Women have worse outcomes than men in several conditions more common in men, including cardiac surgery and burns. To describe the relationship between sex balance within each diagnostic group of ICU admissions, defined as the percentage of patients who were women, and hospital mortality of women compared with men with that same diagnosis. We studied ICU patients in the Australian and New Zealand Intensive Care Society's Adult Patient Database (2011-2020). We performed mixed effects logistic regression for hospital mortality adjusted for sex, illness severity, ICU lead time, admission year, and hospital site. We compared sex balance with the adjusted hospital mortality of women compared with men for each diagnosis using weighted linear regression. There were 1,450,782 admissions (42.1% women), with no difference in the adjusted hospital mortality of women compared with men overall (odds ratio, 0.99; 99% confidence interval [CI], 0.97 to 1). As the percentage of women within each diagnosis increased, the adjusted mortality of women compared with men with that same diagnosis decreased (regression coefficient, -0.015; 99% CI; -0.020 to -0.011; < 0.001), and the illness severity of women compared with men at ICU admission decreased (regression coefficient, -0.0026; 99% CI, -0.0035 to -0.0018; < 0.001). Sex balance in diagnostic groups was inversely associated with both the adjusted mortality and illness severity of women compared with men. In diagnoses with relatively few women, women were more likely than men to die. In diagnoses with fewer men, men were more likely than women to die.

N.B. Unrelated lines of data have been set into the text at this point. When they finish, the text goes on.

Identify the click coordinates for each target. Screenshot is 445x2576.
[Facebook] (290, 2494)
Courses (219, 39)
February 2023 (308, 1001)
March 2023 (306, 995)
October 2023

在一些男性更常见的病症中,女性的预后比男性差,包括心脏手术和烧伤。为了描述 ICU 入院每个诊断组内的性别平衡情况,定义为女性患者的百分比,并将女性与同诊断男性患者的住院死亡率进行比较。我们研究了澳大利亚和新西兰重症监护学会成人患者数据库中的 ICU 患者(2011-2020 年)。我们对性别、疾病严重程度、ICU 启动时间、入院年份和医院地点进行了调整,使用混合效应逻辑回归对住院死亡率进行了分析。我们对性别平衡与女性与男性相比的调整后住院死亡率进行了比较,使用加权线性回归对每个诊断进行了分析。共有 1450782 例入院(42.1%为女性),女性与男性的调整后住院死亡率无差异(比值比,0.99;99%置信区间[CI],0.97 至 1)。随着每个诊断中女性比例的增加,女性与同诊断男性相比的调整死亡率降低(回归系数,-0.015;99%CI;-0.020 至-0.011; < 0.001),女性与男性相比在 ICU 入院时的疾病严重程度也降低(回归系数,-0.0026;99%CI,-0.0035 至-0.0018; < 0.001)。诊断组内的性别平衡与女性与男性相比的调整死亡率和疾病严重程度呈负相关。在女性患者相对较少的诊断中,女性比男性更有可能死亡。在男性患者较少的诊断中,男性比女性更有可能死亡。